■ **Dataset records**:
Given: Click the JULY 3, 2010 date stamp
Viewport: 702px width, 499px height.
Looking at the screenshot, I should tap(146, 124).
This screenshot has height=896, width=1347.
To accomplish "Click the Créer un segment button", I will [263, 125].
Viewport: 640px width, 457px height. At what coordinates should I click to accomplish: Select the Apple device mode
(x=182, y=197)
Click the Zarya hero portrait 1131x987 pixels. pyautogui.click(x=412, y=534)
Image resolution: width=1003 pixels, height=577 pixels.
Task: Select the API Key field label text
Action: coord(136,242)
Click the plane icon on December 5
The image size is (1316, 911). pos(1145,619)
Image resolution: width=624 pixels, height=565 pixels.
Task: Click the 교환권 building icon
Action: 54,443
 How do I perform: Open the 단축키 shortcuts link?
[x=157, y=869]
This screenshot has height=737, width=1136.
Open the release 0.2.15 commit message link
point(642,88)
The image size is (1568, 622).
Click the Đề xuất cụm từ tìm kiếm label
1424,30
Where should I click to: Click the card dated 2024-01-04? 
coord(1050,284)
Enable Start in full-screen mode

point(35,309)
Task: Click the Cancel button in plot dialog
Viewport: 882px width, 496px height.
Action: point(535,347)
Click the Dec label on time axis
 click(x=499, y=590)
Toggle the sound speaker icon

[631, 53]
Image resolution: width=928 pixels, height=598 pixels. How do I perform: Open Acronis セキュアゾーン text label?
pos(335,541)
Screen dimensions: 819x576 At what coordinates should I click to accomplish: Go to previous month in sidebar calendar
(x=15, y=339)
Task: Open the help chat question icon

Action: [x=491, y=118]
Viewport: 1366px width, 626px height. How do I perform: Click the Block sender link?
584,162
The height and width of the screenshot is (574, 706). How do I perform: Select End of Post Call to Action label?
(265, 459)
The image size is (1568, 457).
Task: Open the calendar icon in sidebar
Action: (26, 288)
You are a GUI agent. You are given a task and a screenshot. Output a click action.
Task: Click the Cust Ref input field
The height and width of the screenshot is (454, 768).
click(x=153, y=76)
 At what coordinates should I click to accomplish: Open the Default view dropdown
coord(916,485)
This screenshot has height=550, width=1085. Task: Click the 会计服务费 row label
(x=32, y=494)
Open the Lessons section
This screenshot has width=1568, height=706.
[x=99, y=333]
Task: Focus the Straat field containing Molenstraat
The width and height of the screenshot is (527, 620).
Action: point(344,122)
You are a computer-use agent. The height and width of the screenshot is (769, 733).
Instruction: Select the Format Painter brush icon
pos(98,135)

■ **Directions for this task**: Lines from the one containing "You are a computer-use" through the last line of the data above are the only output wanted; restate them exactly.

■ **Answer to this task**:
You are a computer-use agent. The height and width of the screenshot is (769, 733).
Instruction: Select the Format Painter brush icon
pos(98,135)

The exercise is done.